Los funcionarios de migraciones del aeropuerto londinense de Gatwick no prestaron mayor atención a los dos turistas rusos que desembarcaron, junto a muchos otros, de un vuelo de línea de Aeroflot la tarde del viernes 2 de marzo de 2018. Los pasaportes estaban en regla y los identificaban como Alexander Petrov y Ruslan Boshirov, dos amigos dispuestos a pasar el fin de semana en Salisbury para visitar, entre otras cosas, su famosa catedral.
El escaneo de los equipajes –llevaban apenas una valija pequeña cada uno, con lo indispensable para un fin de semana– tampoco hizo sonar ninguna alarma: algo de ropa, utensilios para afeitarse, un libro pequeño que seguramente era una guía turística y un frasco de perfume.

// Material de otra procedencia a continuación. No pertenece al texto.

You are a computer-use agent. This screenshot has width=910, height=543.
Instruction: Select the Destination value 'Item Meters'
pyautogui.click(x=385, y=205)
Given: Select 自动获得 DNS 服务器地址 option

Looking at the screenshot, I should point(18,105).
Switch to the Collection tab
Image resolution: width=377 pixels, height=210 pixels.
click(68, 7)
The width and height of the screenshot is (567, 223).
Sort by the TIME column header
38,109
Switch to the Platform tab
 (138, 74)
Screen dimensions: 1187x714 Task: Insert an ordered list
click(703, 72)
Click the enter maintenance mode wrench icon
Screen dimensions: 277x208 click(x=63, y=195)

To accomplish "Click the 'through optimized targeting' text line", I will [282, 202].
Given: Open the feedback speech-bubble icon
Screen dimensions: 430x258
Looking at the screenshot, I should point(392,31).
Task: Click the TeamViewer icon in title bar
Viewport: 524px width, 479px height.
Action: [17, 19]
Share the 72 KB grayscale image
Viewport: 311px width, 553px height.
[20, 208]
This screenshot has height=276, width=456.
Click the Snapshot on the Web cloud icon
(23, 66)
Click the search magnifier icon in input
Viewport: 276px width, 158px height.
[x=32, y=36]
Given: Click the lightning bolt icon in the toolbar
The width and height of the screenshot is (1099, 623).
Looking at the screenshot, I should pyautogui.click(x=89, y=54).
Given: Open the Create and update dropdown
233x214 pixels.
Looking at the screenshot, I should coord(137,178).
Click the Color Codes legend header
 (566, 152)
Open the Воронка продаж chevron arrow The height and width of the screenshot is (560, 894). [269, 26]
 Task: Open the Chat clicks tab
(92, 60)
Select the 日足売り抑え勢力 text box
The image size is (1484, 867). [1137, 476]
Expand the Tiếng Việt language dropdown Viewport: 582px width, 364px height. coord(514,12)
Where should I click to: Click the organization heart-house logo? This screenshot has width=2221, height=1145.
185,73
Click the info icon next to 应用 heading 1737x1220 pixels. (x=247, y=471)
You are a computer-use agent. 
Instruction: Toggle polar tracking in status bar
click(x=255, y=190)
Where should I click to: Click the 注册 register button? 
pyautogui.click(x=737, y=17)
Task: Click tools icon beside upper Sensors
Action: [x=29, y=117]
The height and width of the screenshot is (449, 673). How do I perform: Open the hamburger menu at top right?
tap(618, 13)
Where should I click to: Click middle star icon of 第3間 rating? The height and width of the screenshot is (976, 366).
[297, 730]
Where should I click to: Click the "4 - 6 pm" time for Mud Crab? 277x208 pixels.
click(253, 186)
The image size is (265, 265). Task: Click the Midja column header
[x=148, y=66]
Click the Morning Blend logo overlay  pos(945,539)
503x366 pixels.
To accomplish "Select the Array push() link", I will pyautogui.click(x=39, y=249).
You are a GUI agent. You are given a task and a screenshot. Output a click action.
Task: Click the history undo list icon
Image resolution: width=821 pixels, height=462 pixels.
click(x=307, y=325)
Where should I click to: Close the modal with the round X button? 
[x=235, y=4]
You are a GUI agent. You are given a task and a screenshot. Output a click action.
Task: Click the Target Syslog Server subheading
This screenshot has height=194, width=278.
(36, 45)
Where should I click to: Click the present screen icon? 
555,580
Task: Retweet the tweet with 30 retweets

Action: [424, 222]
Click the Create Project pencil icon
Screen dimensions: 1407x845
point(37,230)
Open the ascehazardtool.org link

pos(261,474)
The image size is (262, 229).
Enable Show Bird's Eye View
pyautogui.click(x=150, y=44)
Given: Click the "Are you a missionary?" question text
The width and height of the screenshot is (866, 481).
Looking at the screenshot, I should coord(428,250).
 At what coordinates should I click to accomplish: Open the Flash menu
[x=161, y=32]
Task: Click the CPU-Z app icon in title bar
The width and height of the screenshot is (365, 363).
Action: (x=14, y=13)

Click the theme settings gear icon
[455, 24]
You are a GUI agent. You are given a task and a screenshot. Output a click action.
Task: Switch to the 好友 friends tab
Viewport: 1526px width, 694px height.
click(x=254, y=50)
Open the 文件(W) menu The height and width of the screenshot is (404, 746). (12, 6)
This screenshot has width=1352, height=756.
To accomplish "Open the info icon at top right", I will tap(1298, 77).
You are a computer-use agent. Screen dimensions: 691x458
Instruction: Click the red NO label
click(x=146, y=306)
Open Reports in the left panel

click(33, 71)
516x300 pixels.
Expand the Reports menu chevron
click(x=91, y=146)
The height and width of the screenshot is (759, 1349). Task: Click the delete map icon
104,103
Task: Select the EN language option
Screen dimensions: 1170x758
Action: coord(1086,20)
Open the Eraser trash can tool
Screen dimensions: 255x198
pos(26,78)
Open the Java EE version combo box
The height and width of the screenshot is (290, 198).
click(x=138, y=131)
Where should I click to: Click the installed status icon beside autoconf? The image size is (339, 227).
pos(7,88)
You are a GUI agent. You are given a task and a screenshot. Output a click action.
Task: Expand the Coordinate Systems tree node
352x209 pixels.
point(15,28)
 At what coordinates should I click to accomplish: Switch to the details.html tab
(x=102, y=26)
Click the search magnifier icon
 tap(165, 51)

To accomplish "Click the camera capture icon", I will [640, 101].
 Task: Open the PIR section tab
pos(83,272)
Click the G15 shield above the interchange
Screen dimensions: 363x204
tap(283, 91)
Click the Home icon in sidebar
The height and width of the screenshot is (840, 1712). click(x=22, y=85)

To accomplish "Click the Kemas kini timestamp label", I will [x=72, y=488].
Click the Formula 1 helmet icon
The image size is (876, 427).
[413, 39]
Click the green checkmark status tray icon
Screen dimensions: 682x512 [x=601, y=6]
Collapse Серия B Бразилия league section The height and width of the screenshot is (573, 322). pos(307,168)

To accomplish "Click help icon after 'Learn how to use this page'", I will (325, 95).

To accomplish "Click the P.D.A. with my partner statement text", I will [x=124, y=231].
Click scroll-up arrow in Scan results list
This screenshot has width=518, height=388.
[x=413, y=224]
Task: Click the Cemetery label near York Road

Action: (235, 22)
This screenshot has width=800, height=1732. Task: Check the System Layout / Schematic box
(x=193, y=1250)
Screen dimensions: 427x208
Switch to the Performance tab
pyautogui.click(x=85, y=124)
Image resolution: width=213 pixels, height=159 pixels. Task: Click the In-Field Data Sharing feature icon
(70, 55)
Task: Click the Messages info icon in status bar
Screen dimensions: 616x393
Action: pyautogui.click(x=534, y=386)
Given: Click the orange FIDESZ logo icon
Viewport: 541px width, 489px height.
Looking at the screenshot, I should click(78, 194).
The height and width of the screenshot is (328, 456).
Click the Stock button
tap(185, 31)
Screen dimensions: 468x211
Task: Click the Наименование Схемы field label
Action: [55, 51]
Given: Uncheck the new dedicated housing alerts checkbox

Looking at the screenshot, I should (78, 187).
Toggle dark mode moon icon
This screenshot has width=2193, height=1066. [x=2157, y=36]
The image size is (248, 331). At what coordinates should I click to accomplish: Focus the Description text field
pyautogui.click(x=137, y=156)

Los dos amigos pasaron la noche en Londres y el sábado se subieron a un tren para recorrer los poco más de cien kilómetros que los separaban de su destino. Apenas una hora y media de viaje. Visitaron la catedral, admiraron su aguja de 123 metros de altura, recorrieron el lugar donde confluyen los ríos Nadder, Ebble, Wylye y Bourne para desembocar en el Avon, otro de los atractivos de la ciudad.
Esa noche volvieron a Londres, pero al día siguiente se subieron nuevamente al tren para regresar a Salisbury. Les quedaba pendiente visitar el templo de Stonehenge, dijeron en el hotel.
Pero ese domingo no fueron a ningún templo sino que se dirigieron a una casa ubicada a unas treinta cuadras de la catedral, se acercaron a la puerta y uno de ellos, con las manos enguantadas, roció el picaporte con el spray del frasco de perfume que llevaba en uno de sus bolsillos. Sabían que en la casa no había nadie. De allí fueron a la estación y se subieron al primer tren a Londres.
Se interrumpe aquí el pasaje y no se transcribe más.